DESCRIPTION OF THE TASK – Convert the data below into a JSON list of strings, with one string for each line and no entries for blank lines.

SOURCE DATA –
::::

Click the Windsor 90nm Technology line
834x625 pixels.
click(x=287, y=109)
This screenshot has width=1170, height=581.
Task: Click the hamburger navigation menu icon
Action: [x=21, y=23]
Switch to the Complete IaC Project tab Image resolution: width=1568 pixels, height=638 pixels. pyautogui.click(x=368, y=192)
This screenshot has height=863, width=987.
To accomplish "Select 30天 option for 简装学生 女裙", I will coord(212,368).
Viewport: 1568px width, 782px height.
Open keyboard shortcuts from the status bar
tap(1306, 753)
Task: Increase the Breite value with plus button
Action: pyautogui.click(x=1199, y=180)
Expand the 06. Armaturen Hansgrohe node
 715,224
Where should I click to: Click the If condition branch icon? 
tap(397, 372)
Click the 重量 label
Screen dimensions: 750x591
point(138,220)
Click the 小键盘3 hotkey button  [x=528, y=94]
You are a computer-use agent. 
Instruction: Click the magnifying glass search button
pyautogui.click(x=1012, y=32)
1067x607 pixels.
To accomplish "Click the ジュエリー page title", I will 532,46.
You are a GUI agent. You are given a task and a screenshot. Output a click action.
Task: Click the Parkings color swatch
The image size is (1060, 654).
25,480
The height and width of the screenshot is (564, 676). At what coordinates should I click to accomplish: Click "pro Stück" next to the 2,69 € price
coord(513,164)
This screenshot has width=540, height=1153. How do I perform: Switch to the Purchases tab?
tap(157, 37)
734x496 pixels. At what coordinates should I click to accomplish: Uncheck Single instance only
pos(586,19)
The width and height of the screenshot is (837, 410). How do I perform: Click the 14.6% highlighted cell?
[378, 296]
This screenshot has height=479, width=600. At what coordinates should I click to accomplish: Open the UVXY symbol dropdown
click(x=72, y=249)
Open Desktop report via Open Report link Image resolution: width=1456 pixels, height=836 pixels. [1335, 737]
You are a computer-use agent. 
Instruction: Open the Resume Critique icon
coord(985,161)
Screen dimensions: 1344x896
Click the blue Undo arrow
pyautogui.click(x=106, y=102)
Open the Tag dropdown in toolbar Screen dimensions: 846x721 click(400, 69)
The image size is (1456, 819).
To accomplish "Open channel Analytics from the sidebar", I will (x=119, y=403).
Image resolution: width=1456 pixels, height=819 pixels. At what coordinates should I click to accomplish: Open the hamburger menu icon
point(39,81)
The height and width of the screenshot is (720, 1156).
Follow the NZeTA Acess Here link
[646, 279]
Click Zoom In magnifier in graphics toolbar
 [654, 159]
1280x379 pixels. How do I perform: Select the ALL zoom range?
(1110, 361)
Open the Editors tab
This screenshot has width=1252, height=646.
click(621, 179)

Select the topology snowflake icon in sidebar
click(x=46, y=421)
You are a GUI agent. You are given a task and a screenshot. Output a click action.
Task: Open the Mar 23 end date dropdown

::::

EXERCISE RESPONSE –
[
  "Click the Windsor 90nm Technology line",
  "834x625 pixels.",
  "click(x=287, y=109)",
  "This screenshot has width=1170, height=581.",
  "Task: Click the hamburger navigation menu icon",
  "Action: [x=21, y=23]",
  "Switch to the Complete IaC Project tab Image resolution: width=1568 pixels, height=638 pixels. pyautogui.click(x=368, y=192)",
  "This screenshot has height=863, width=987.",
  "To accomplish \"Select 30天 option for 简装学生 女裙\", I will coord(212,368).",
  "Viewport: 1568px width, 782px height.",
  "Open keyboard shortcuts from the status bar",
  "tap(1306, 753)",
  "Task: Increase the Breite value with plus button",
  "Action: pyautogui.click(x=1199, y=180)",
  "Expand the 06. Armaturen Hansgrohe node",
  " 715,224",
  "Where should I click to: Click the If condition branch icon? ",
  "tap(397, 372)",
  "Click the 重量 label",
  "Screen dimensions: 750x591",
  "point(138,220)",
  "Click the 小键盘3 hotkey button  [x=528, y=94]",
  "You are a computer-use agent. ",
  "Instruction: Click the magnifying glass search button",
  "pyautogui.click(x=1012, y=32)",
  "1067x607 pixels.",
  "To accomplish \"Click the ジュエリー page title\", I will 532,46.",
  "You are a GUI agent. You are given a task and a screenshot. Output a click action.",
  "Task: Click the Parkings color swatch",
  "The image size is (1060, 654).",
  "25,480",
  "The height and width of the screenshot is (564, 676). At what coordinates should I click to accomplish: Click \"pro Stück\" next to the 2,69 € price",
  "coord(513,164)",
  "This screenshot has width=540, height=1153. How do I perform: Switch to the Purchases tab?",
  "tap(157, 37)",
  "734x496 pixels. At what coordinates should I click to accomplish: Uncheck Single instance only",
  "pos(586,19)",
  "The width and height of the screenshot is (837, 410). How do I perform: Click the 14.6% highlighted cell?",
  "[378, 296]",
  "This screenshot has height=479, width=600. At what coordinates should I click to accomplish: Open the UVXY symbol dropdown",
  "click(x=72, y=249)",
  "Open Desktop report via Open Report link Image resolution: width=1456 pixels, height=836 pixels. [1335, 737]",
  "You are a computer-use agent. ",
  "Instruction: Open the Resume Critique icon",
  "coord(985,161)",
  "Screen dimensions: 1344x896",
  "Click the blue Undo arrow",
  "pyautogui.click(x=106, y=102)",
  "Open the Tag dropdown in toolbar Screen dimensions: 846x721 click(400, 69)",
  "The image size is (1456, 819).",
  "To accomplish \"Open channel Analytics from the sidebar\", I will (x=119, y=403).",
  "Image resolution: width=1456 pixels, height=819 pixels. At what coordinates should I click to accomplish: Open the hamburger menu icon",
  "point(39,81)",
  "The height and width of the screenshot is (720, 1156).",
  "Follow the NZeTA Acess Here link",
  "[646, 279]",
  "Click Zoom In magnifier in graphics toolbar",
  " [654, 159]",
  "1280x379 pixels. How do I perform: Select the ALL zoom range?",
  "(1110, 361)",
  "Open the Editors tab",
  "This screenshot has width=1252, height=646.",
  "click(621, 179)",
  "Select the topology snowflake icon in sidebar",
  "click(x=46, y=421)",
  "You are a GUI agent. You are given a task and a screenshot. Output a click action.",
  "Task: Open the Mar 23 end date dropdown"
]